More about KubeVirt and Prometheus metrics

In this blog post, we update about the KubeVirt metrics, continuing the series started earlier this year.

Since the previous post, the initial groundwork and first set of metrics was merged, and it is expected to be available with KubeVirt v0.15.0 and onwards.

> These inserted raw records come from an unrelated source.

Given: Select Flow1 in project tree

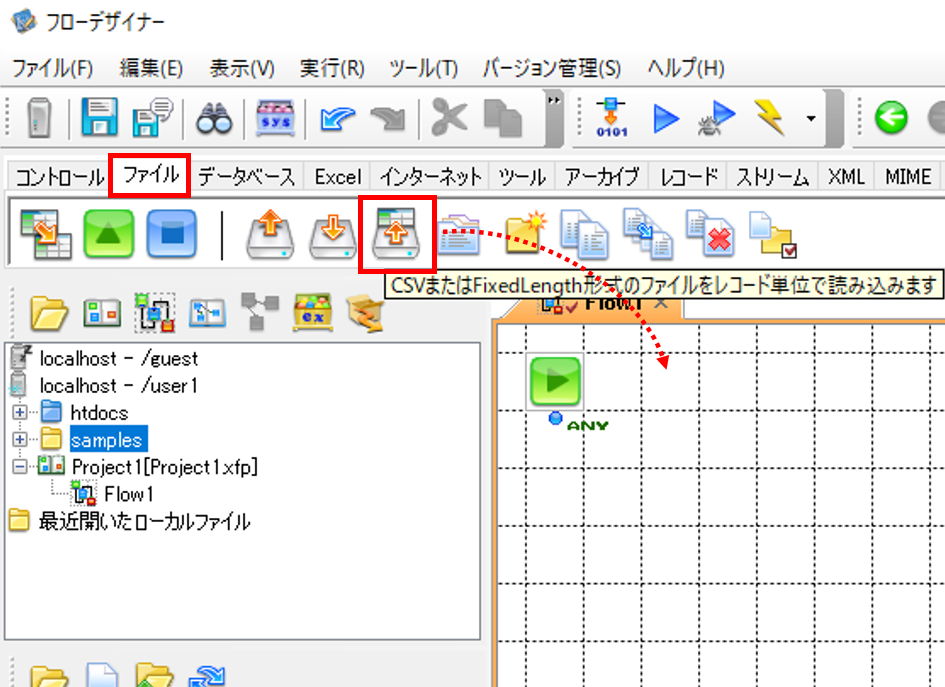Looking at the screenshot, I should (128, 494).
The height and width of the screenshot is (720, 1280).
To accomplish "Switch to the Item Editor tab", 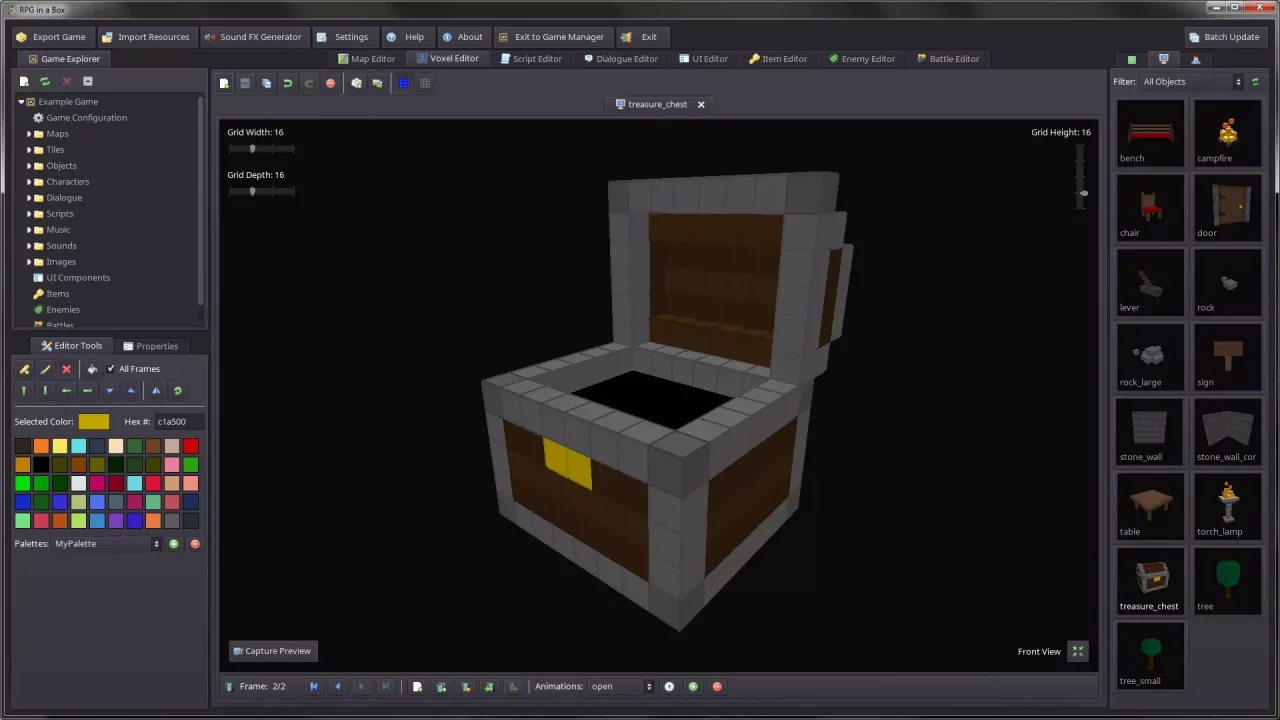I will (778, 58).
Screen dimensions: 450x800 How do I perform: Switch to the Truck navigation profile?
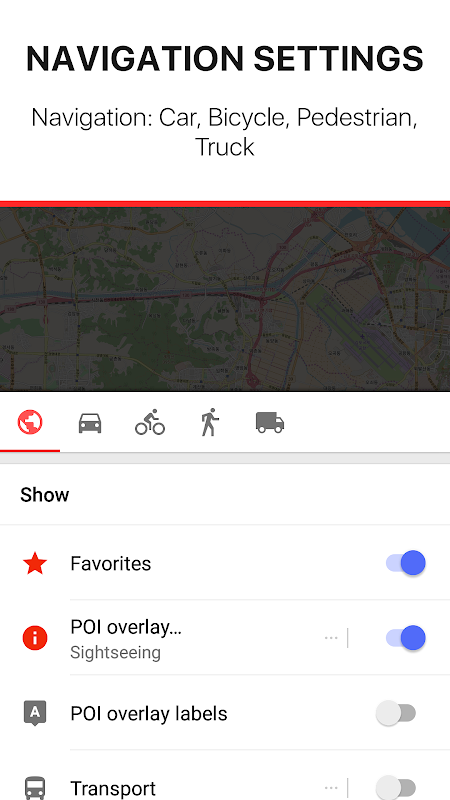click(x=270, y=423)
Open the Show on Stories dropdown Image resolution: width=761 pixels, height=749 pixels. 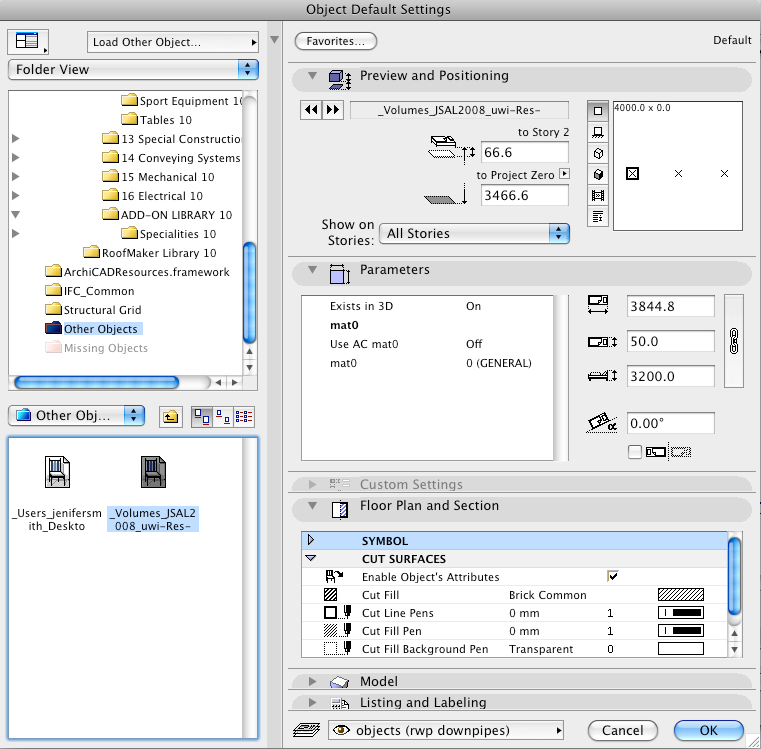[475, 233]
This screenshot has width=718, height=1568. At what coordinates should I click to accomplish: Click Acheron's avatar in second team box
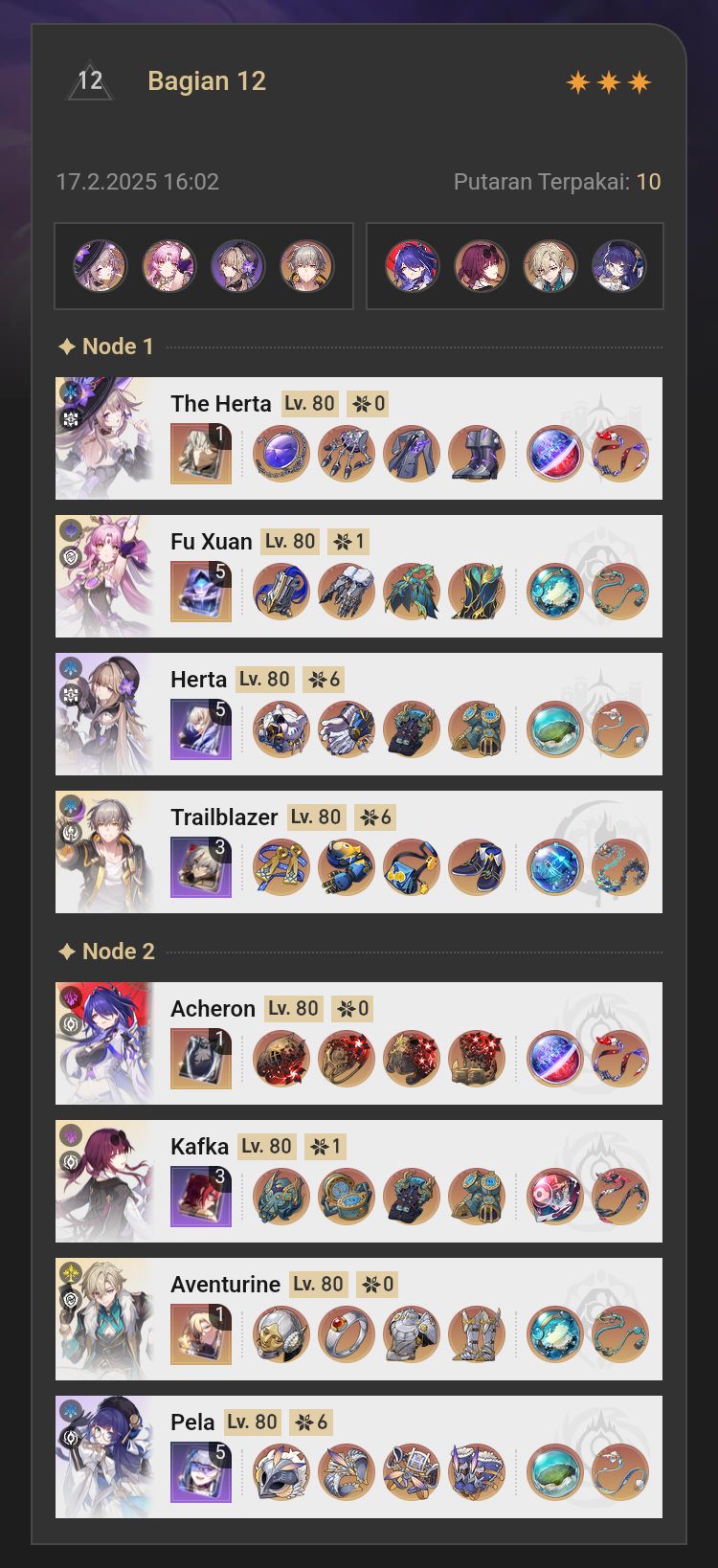click(x=412, y=266)
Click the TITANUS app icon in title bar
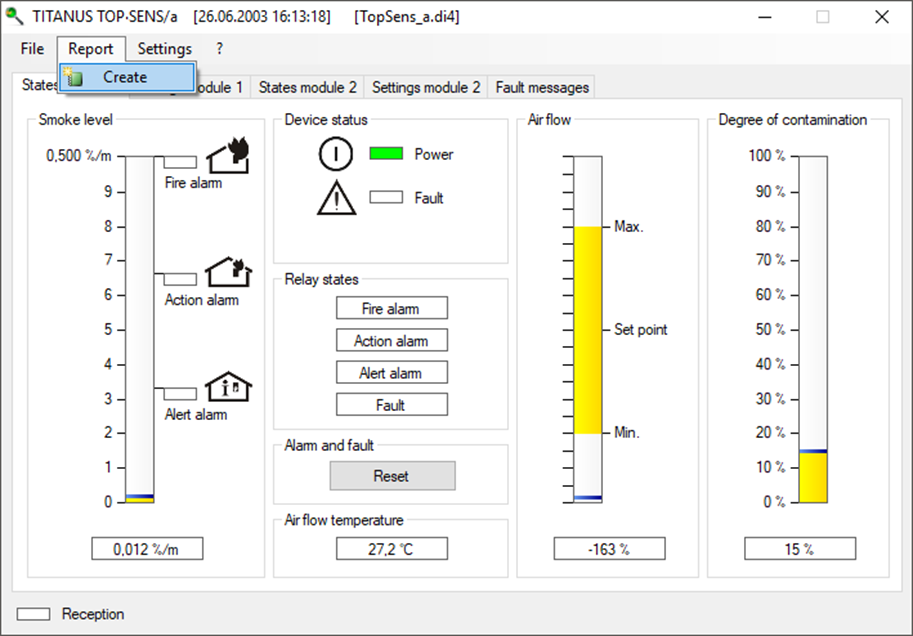Image resolution: width=913 pixels, height=636 pixels. (15, 17)
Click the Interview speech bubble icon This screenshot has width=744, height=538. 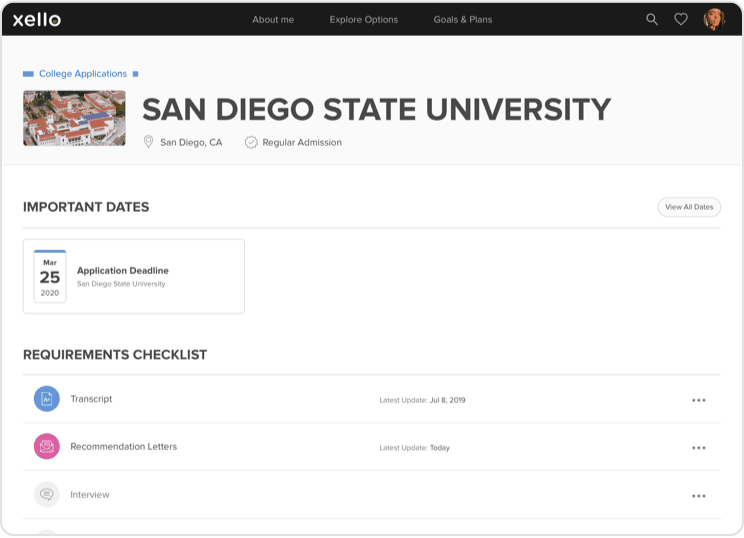[x=46, y=495]
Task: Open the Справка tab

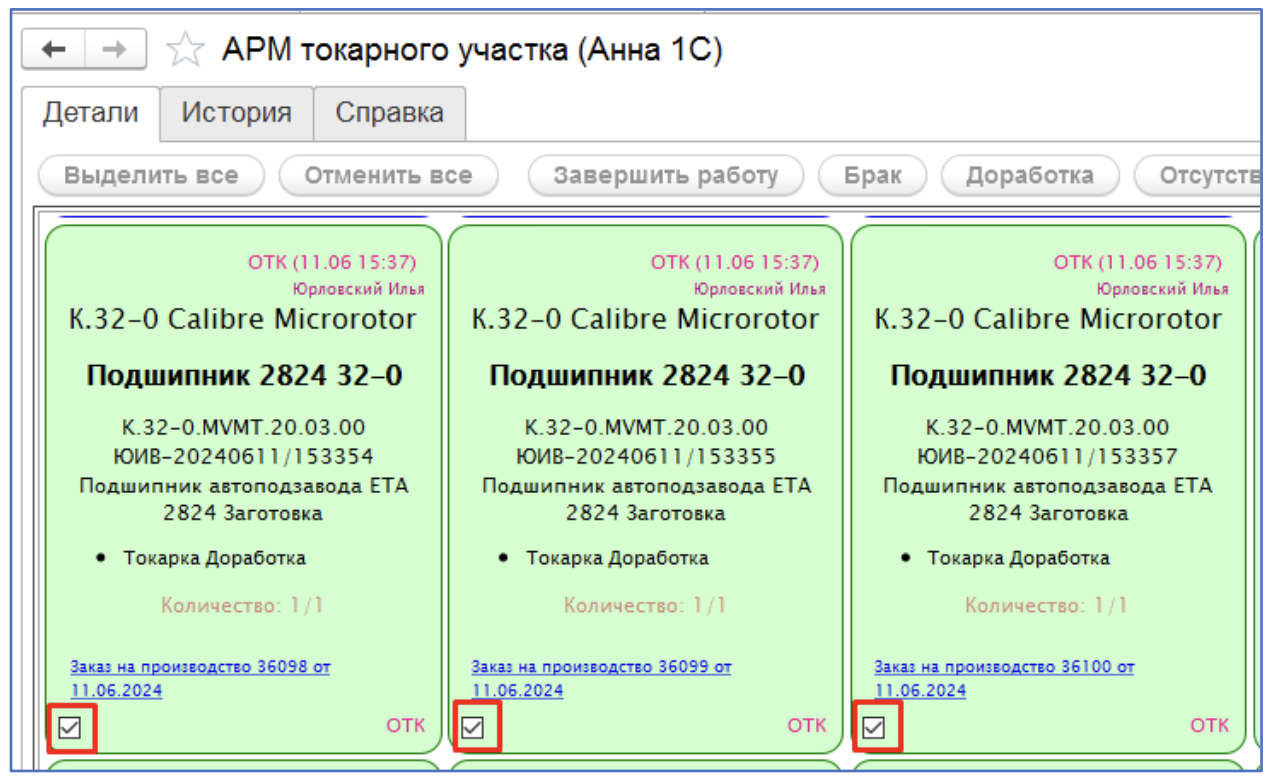Action: click(x=389, y=113)
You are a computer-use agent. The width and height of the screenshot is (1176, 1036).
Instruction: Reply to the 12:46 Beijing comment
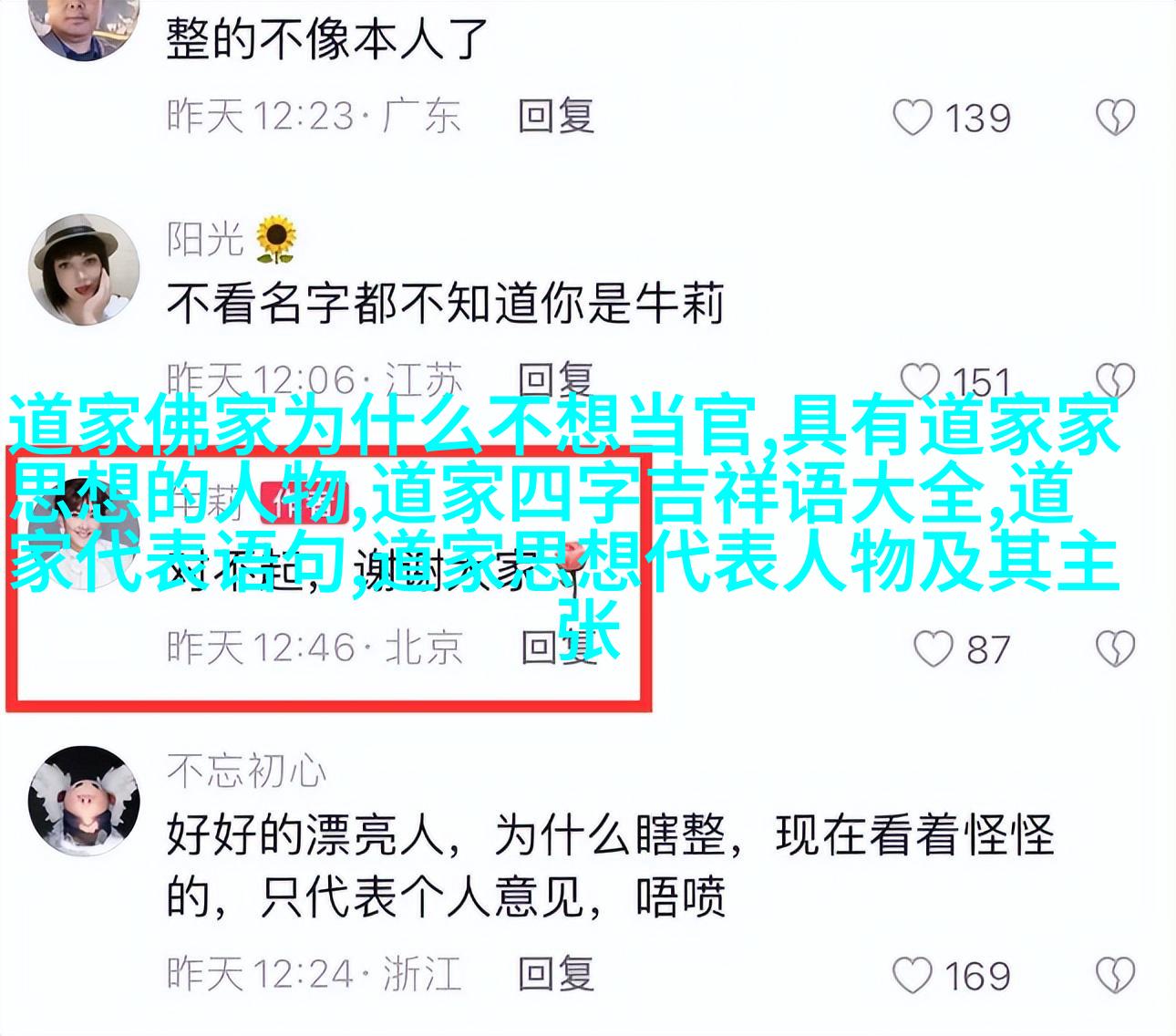pos(558,647)
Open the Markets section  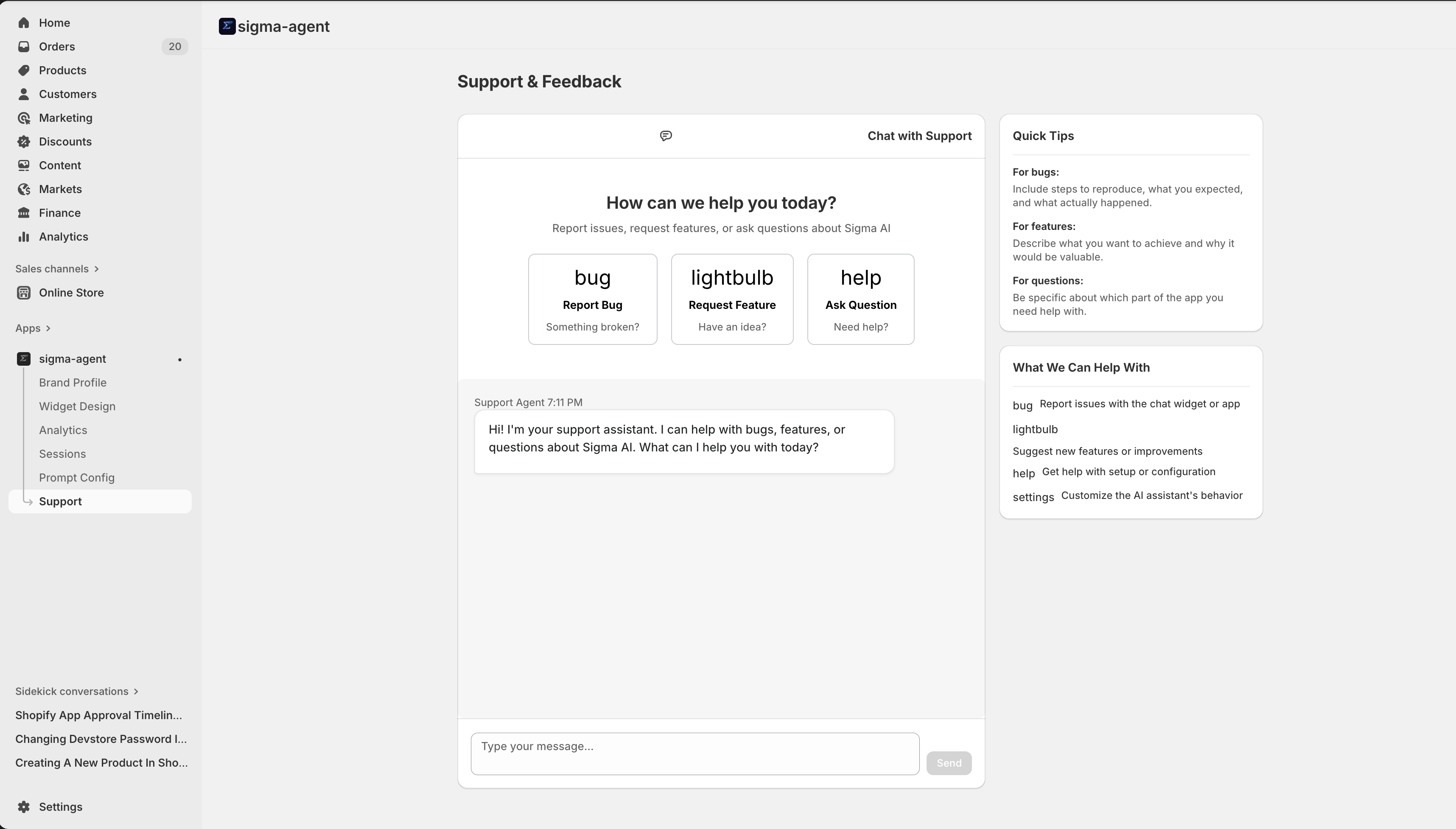click(60, 188)
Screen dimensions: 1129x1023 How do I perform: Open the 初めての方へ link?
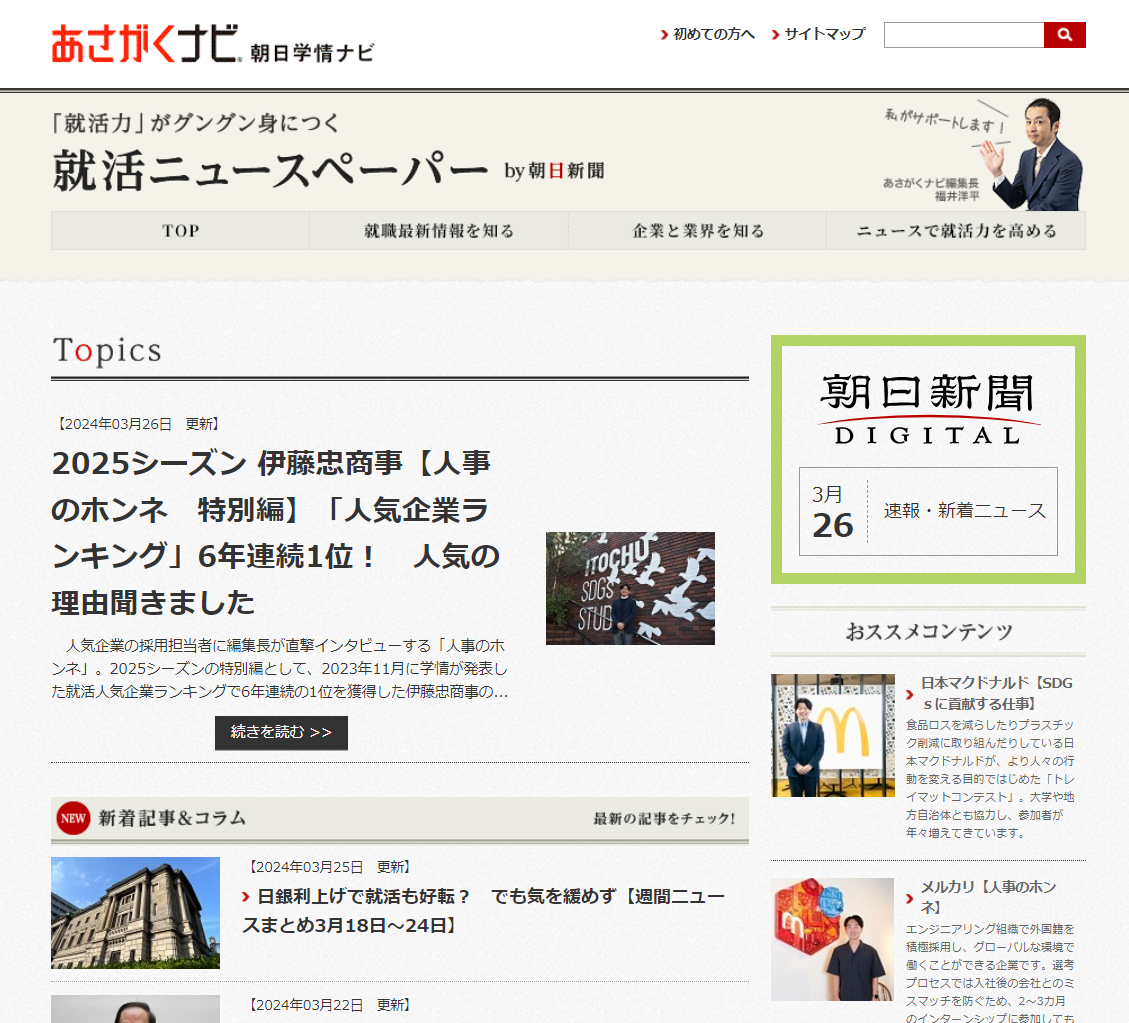click(713, 34)
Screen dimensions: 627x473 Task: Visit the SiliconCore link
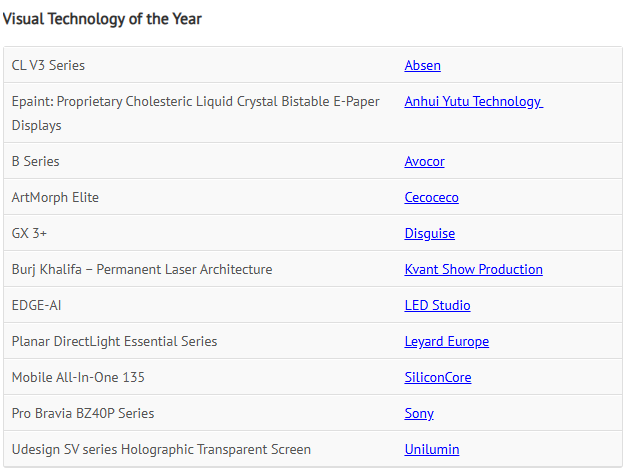click(438, 377)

Make sure you followed the steps described in the previous post to set up properly the monitoring stack in your KubeVirt-powered cluster.

New metrics

Let’s look at the initial set of metrics exposed by KubeVirt 0.15.0:

kubevirt_info{goversion="go1.11.4",kubeversion="v0.15.0-alpha.0.74+d7aaf3b5df4a60-dirty"}
kubevirt_vm_memory_resident_bytes{domain="$VM_NAME"}
kubevirt_vm_network_traffic_bytes_total{domain="$VM_NAME",interface="$IFACE_NAME0",type="rx"}
kubevirt_vm_network_traffic_bytes_total{domain="$VM_NAME",interface="$IFACE_NAME0",type="tx"}
kubevirt_vm_storage_iops_total{domain="$VM_NAME",drive="$DRIVE_NAME",type="read"}
kubevirt_vm_storage_iops_total{domain="$VM_NAME",drive="$DRIVE_NAME",type="write"}
kubevirt_vm_storage_times_ms_total{domain="$VM_NAME",drive="$DRIVE_NAME",type="read"}
kubevirt_vm_storage_times_ms_total{domain="$VM_NAME",drive="$DRIVE_NAME",type="write"}
kubevirt_vm_storage_traffic_bytes_total{domain="$VM_NAME",drive="$DRIVE_NAME",type="read"}
kubevirt_vm_storage_traffic_bytes_total{domain="$VM_NAME",drive="$DRIVE_NAME",type="write"}
kubevirt_vm_vcpu_seconds{domain="$VM_NAME",id="0",state="1"}

The metrics expose versioning information according to the recommendations using the kubevirt_info metric; the other metrics should be self-explanatory. As we can expect, labels like domain, drive and interface depend on the specifics of the VM. type, however, is not and represents the subtype of the metric.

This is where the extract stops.